20    On 17 July 2023, the Administrators sent a further circular to creditors of the Companies, in which it was stated with respect to the FCA Proceedings that:

Notwithstanding the resolution passed at the creditors meeting on 17 January 2023 to accept the DOCA Proposal, the distribution of Priority Claims, the receipt of the $2.3M Deed Contribution Funds and the notice of intention to declare a dividend, we are unable to pay a distribution to unsecured creditors in accordance with the notice of intention to declare a dividend dated 5 April 2023 given the application filed by the [Commissioner].

21    As at 2 August 2023, the sum of $2,556,824.41 was held in the Administrators Trust Account (as defined in the DOCA) which comprised the deed fund (Deed Fund).

22    Pursuant to cl 12.2 of the DOCA, the Administrators are obliged to distribute funds to creditors of the Companies when they see fit to do so.

C.    Legal principles

23    Section 90-15(1) of the IPS provides that the Court may make any orders it thinks fit in relation to the external administration of a Company.
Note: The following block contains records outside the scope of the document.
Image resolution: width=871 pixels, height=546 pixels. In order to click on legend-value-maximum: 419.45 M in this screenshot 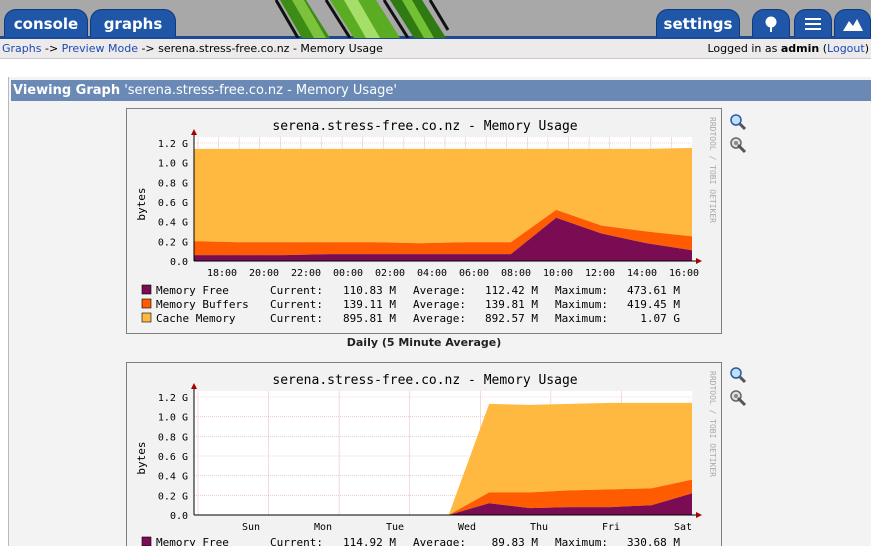, I will do `click(654, 304)`.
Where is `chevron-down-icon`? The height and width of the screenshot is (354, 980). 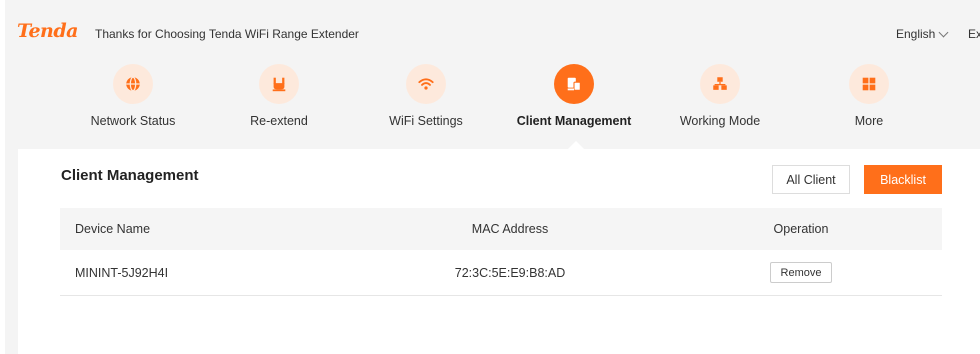
chevron-down-icon is located at coordinates (944, 32).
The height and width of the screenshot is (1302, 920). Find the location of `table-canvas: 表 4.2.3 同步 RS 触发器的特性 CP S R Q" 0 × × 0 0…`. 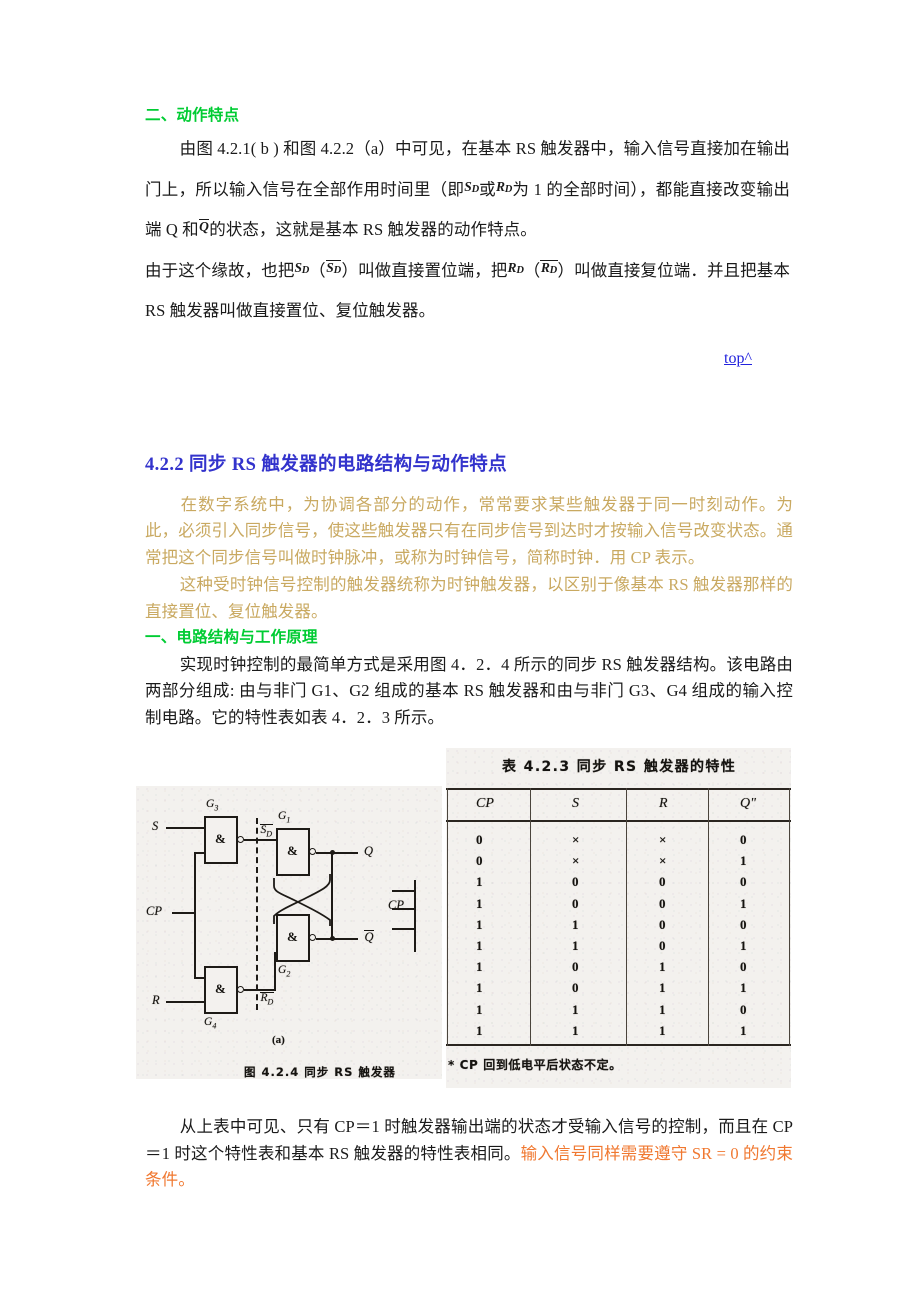

table-canvas: 表 4.2.3 同步 RS 触发器的特性 CP S R Q" 0 × × 0 0… is located at coordinates (618, 918).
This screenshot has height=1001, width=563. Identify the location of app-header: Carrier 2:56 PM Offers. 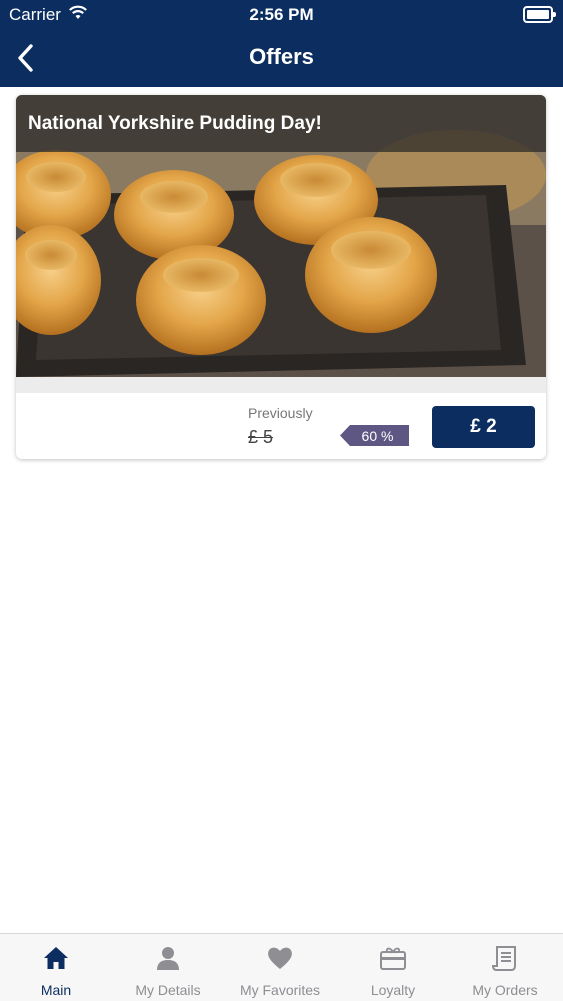
(282, 44).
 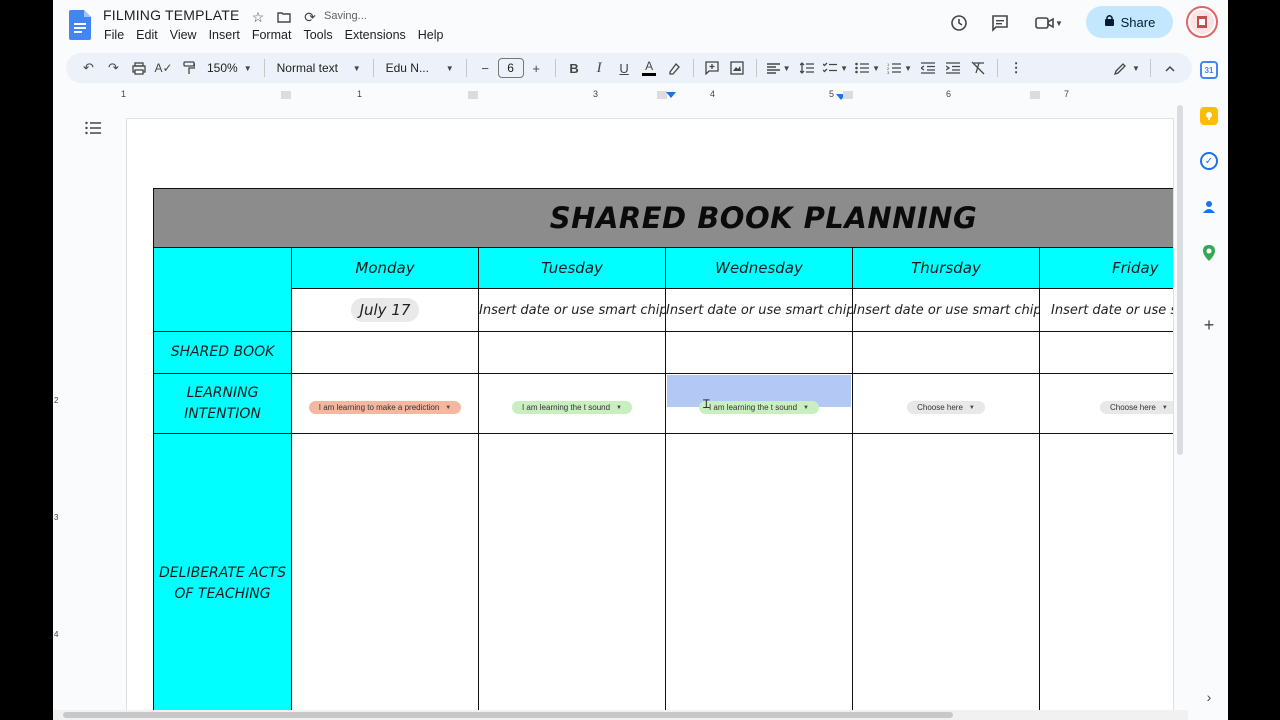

Section 90-15(1) confers a “very broad” power on the Court by virtue of the words “such orders as it (the Court) thinks fit”: Kelly, in the matter of Halifax Investment Services Pty Ltd (in liquidation) (No 8) [2020] FCA 533 at [51] (Gleeson J, as her Honour then was). It includes a power to make orders determining any question arising in the external administration of the company: s 90-15(3)(a) of the IPS.

24    The principles governing the Court’s power to give directions under s 90-15(1) of the IPS, and its predecessor provisions, s 479(3) and s 511 of the Act, are well-established: In the matter of Broens Pty Limited (in liq) [2018] NSWSC 1747 at [40] (Gleeson J).

25    The “prevailing principle” to be applied in circumstances where liquidators and administrators request a judicial direction in respect of a business or commercial decision, is that the decision must give rise to an issue requiring the exercise of legal judgment. An issue of this kind includes one of substance or procedure or of power, propriety or reasonableness of the decision: Re Ansett Australia Ltd (No 3) (2002) 115 FCR 409; [2002] FCA 90 at [65] (Goldberg J); see also Re MF Global Australia Ltd (in liq) (2012) 267 FLR 27; [2012] NSWSC 994 at [7]-[9] (Black J).

D.    Consideration

26    The DOCA does not specify any particular period by which distributions are to be made to creditors. The Administrators, however, advised creditors of the Companies on 3 March 2023 that they intended to declare a first and final dividend on 5 April 2023.

27    I am satisfied that an order should be made pursuant to s 90-15 of the IPS that the Administrators are justified and are otherwise acting reasonably in not distributing money to creditors of the Companies in accordance with the DOCA until the determination of the FCA Proceedings.

28    The decision not to pay any dividend to creditors prior to the resolution of the FCA Proceedings will inevitably lead to a delay in creditors of the Companies receiving any payments under the DOCA. The prejudice of that delay to creditors, however, needs to weighed against the prejudice to the persons who contributed the Deed Fund if the Commissioner is ultimately successful in overturning the DOCA. If the Commissioner is successful, the persons contributing the Deed Fund would likely only be able to recover the amounts that they had advanced as unsecured creditors and the benefits that they had otherwise believed they had secured for their payment of the Deed Fund would be lost. In these circumstances, in my view, this would plainly be an unjust result.

29    Further, and in any event, I am satisfied that it is in the interests of all creditors that expenses not be incurred in proceeding to declare dividends and make payments to creditors under the DOCA that then might have to be subsequently unwound in the event that the Commissioner succeeds in having the DOCA set aside. The inconvenience and costs thrown away if that were ultimately the result of the FCA Proceedings would likely be substantial, both for the Administrators and the creditors of the Companies.

E.    Disposition

30    Orders will be made substantially in the form sought by the Administrators in the originating process.

I certify that the preceding thirty (30) numbered paragraphs are a true copy of the Reasons for Judgment of the Honourable Justice Halley.